Your SLA is bullshit

I was asked to develop SLAs (Service Level Agreements) for various services our team provides to the organization. I began by pulling data from our operational systems – our deployment management tool, as well as Service Now, and Eclipse. As I prepped the data to begin analysis, I was pulled away from that work. I set this aside for what turned out to be the rest of the week.

When I returned to developing the SLAs, I realized I missed a serious part of the process. I hadn’t thought through how our tools, our processes and policies, nor our workload affected the data I had in front of me. I hadn’t added attributes to the data to be able to visualize how we, our team, and our organization changed the shape of this data by our decisions. As I worked to understand these effects, I added how other teams – their policies, processes, projects and decisions – also affected our SLAs. I began to reach out to other leaders to start the conversation around SLAs and those leaders processes to develop time frames for delivery.

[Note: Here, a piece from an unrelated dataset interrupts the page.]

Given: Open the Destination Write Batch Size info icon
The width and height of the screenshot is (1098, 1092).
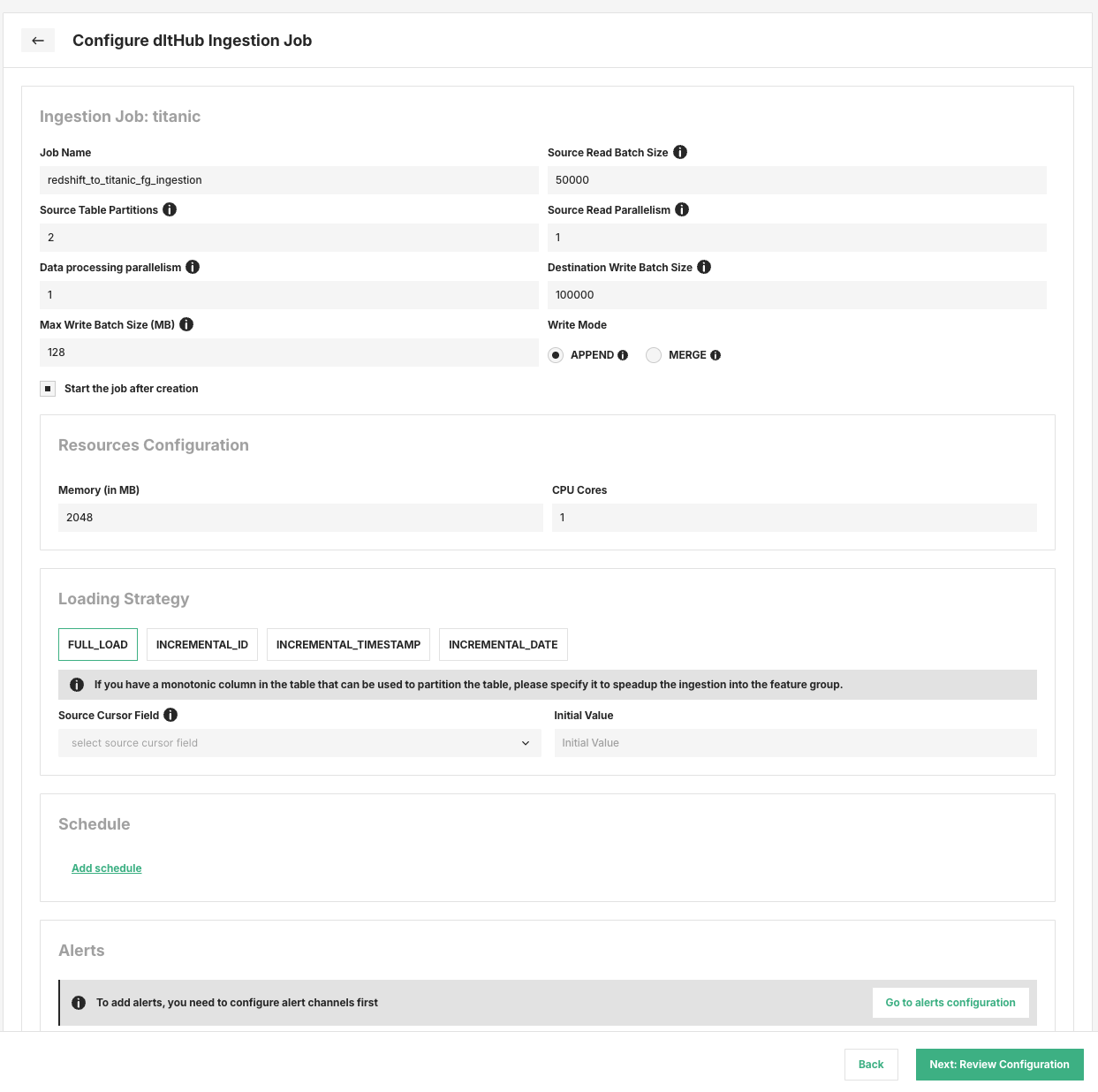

After many discussions on other’s SLAs what I found was that almost none of our leaders were taking the time to understand how outside effects – those processes and polices from other teams and the broader organization – affected their work. Even when teams looked into how these forces were affecting their SLAs, almost none were normalizing the data and developing service level agreements that were based on “Ceterus Paribus”, all things being equal. Nor were these leaders seeking to understand the reasons behind decisions that were affecting their SLAs, and working across the organization to try and shorten those time lines when they could.

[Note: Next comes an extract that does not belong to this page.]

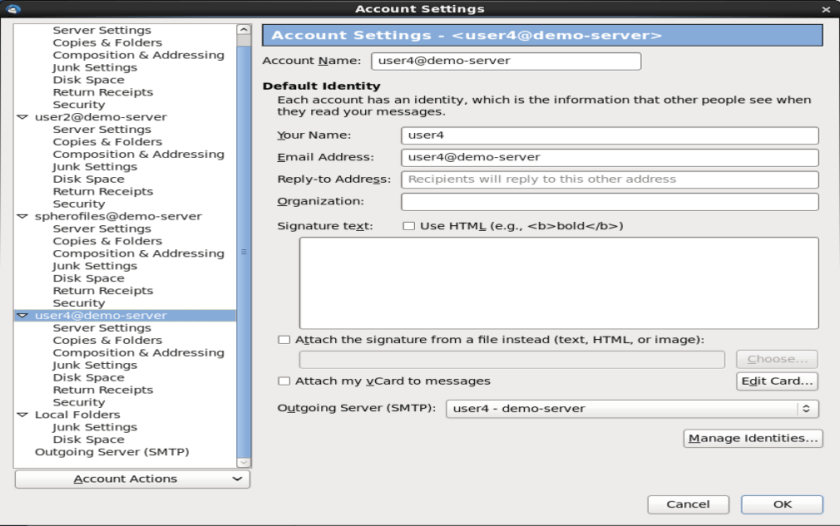Screen dimensions: 840x526
Task: Collapse the user2@demo-server account tree
Action: coord(23,117)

An example of a force that artificially inflates SLAs would be change management processes that rely on a routinely scheduled CAB meeting before changes could be deployed. While there are many good reasons behind a standard change process and change windows, a review should be done to understand whether shorter change cycles can be managed in a way that still maintains a certain level of control and stability in a system. This could move to significantly shortened SLAs, and remove the feeling among the organization that change management was a roadblock to agility in obtaining business value.

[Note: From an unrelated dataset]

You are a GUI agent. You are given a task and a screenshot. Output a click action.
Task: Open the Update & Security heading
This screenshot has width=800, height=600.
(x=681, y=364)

Another example would be a year such as we are having now, filled with what feels like endless project work. If we were to include our delivery times for operational work over the last few months to develop SLAs, they would be wildly out of step with the reality of today, or what will most likely be tomorrow. So instead we should either remove these data points from our analysis, or better yet develop meta data to capture what our delivery times are with and without projects. Then we can either again normalize the data, or develop an SLA and communication plan that includes multiple scenarios, when each is used, and how to communicate movement between scenarios.

In the end we need to be cautious when developing our SLAs. We need to ensure that analysis includes an understanding of the why behind the shape of our data. We need to take into consideration all factors, whether we have control over those factors or not. Ultimately we need to develop SLAs that are flexible and related to real life scenarios . We also need to make every attempt to remove self imposed restrictions that inflate our SLAs.